Although short selling -- the practice of selling borrowed shares with the hope of repaying the loan by buying back the shares at a lower price -- goes against the American belief that stocks always go up, I have long been fascinated with it. Short Stories discusses what works, what doesn't, and what some of the leading lights in shorting stocks think about its opportunities and threats. I describe possible short trades and seek your comments and questions for story ideas. I don't offer any investment advice and I don't trade on any of the posts I write.
Last December, I urged investors to consider selling short shares of NovaStar Financial (NYSE: NFI) when they could be had for $116 a share. And in August, I asked whether NovaStar would file for bankruptcy. It's not quite there yet -- but at $1.72 a share -- it's getting close. (It borrowed $95 million from Wachovia Corp. (NYSE: WB) and now can't pay it back after posting a $64.05 a share loss.) If one were to buy back the shares at Friday's $1.72 sold short at $116 -- it would represent a 66-fold return on investment. (Actually slightly less when taking into account the cost of collateral required to hold the short position during the last 11-months).
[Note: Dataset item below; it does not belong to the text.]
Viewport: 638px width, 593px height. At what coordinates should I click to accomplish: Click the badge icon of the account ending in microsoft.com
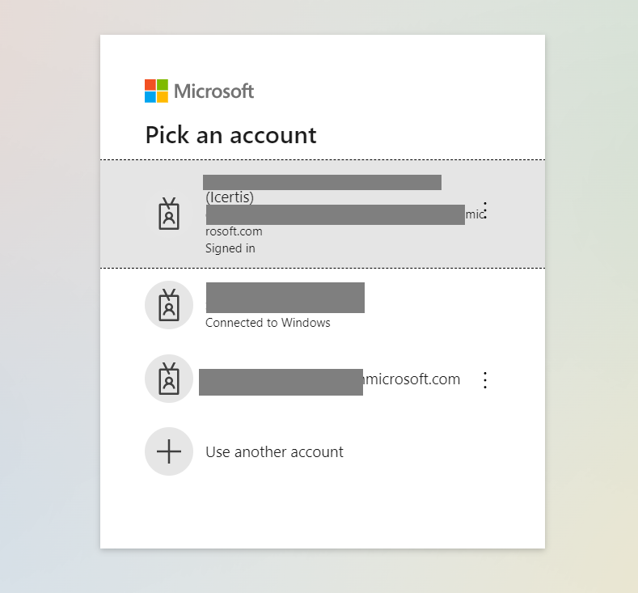pos(169,379)
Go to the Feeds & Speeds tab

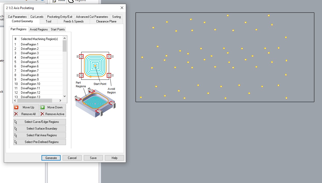coord(74,21)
Meanwhile the New York Times reports on NovaStar's creative management compensation and the message board boasts of Howard B. Hill, a member of the quantitative management group at Babson Capital, a unit of MassMutual. NovaStar paid its top executives dividends on their stock option grants -- they got paid dividends on shares they didn't even own. Specifically, NovaStar reduced shareholders' equity by $2.2 million in 2006 and $4.1 million in 2005 to cover those dividends.
And that self-serving NovaStar creativity extended to institutional investors in the company. My original post in December 2006, led to the following comment: "Do you understand why Babson Capital has increased their position in NFI from 0 to 508,000 shares and $15m (making it one of the top 10 positions for Babson Capital aka Mass Mutual) in 2006. I think Babson would like to know more about what is motivating your AOL blog. Doug Walker"
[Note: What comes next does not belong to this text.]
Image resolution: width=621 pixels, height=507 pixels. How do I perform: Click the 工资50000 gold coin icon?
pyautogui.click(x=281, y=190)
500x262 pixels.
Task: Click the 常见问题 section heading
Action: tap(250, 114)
I have some questions for "Doug Walker" -- as a defender of Babson Capital's $15 million investment in NovaStar, Why did you write this comment? How much did Babson Capital lose on its investment? What explanation does Babson Capital have for why it was so disastrously wrong on NovaStar? I welcome his comment on this post.
Meanwhile, I think it's too early to cover the short position -- at this point I would be very surprised if it did not file for bankruptcy. Then it will trade -- for reasons that I do not understand -- on the so-called pink sheets probably at pennies a share.
While I feel badly for individual investors who lost money in this stock, I would expect institutional investors to have done a bit more homework before sending message board stock boosters to put lipstick on this pig.
Peter Cohan is President of Peter S. Cohan & Associates, a management consulting and venture capital firm. He also teaches management at Babson College and edits The Cohan Letter. He has no financial interest in NovaStar or Wachovia.











Reader Comments (Page 1 of 1)
11-18-2007 @ 10:18AM
milty said...
I believe you are incorrect on making a mistake when you claimed a 66 fold return on your short sale. The most you can make on your investment is 100% if the stock goes to zero. If you sell one share short at $116 and it goes to zero you make $116 dollars on a $116 investment.
11-17-2007 @ 7:18PM
Peter Cohan said...
Many people think that the returns on selling short are limited to the amount sold short. But in a short sale, the investor is borrowing shares -- getting the cash proceeds from the sale up front and then is required to repay the loan by buying back the shares sold short in the open market. The investor's return is the difference between the initial proceeds from the short sale and the amount the investor pays to buy back the stock in the open market.
If a short seller sold one share of NovaStar short in December at $116 and repaid the loan by buying back the share at $1.70 last Friday, the investment profit would be $114.30 which is the difference between the $1.70 the investor paid for the share and the $116 the investor sold it for in December.
In reality, a short seller has to keep a certain amount available in escrow in case the short bet goes the wrong way. The cost of holding this collateral -- the lost investment returns that the collateral could have earned -- should be subtracted from the investment returns.
11-18-2007 @ 10:32PM
Hassan Darouie said...
I lost lot of $ on NFI , I bought at $9.35, what is the futures of this stock?
11-21-2007 @ 2:03PM
Larry said...
Isn't it illegal for NFI to pay a dividend on unvested stock options to it's executives when NFI made the decision not to pay dividends to existing shareholders of common stock?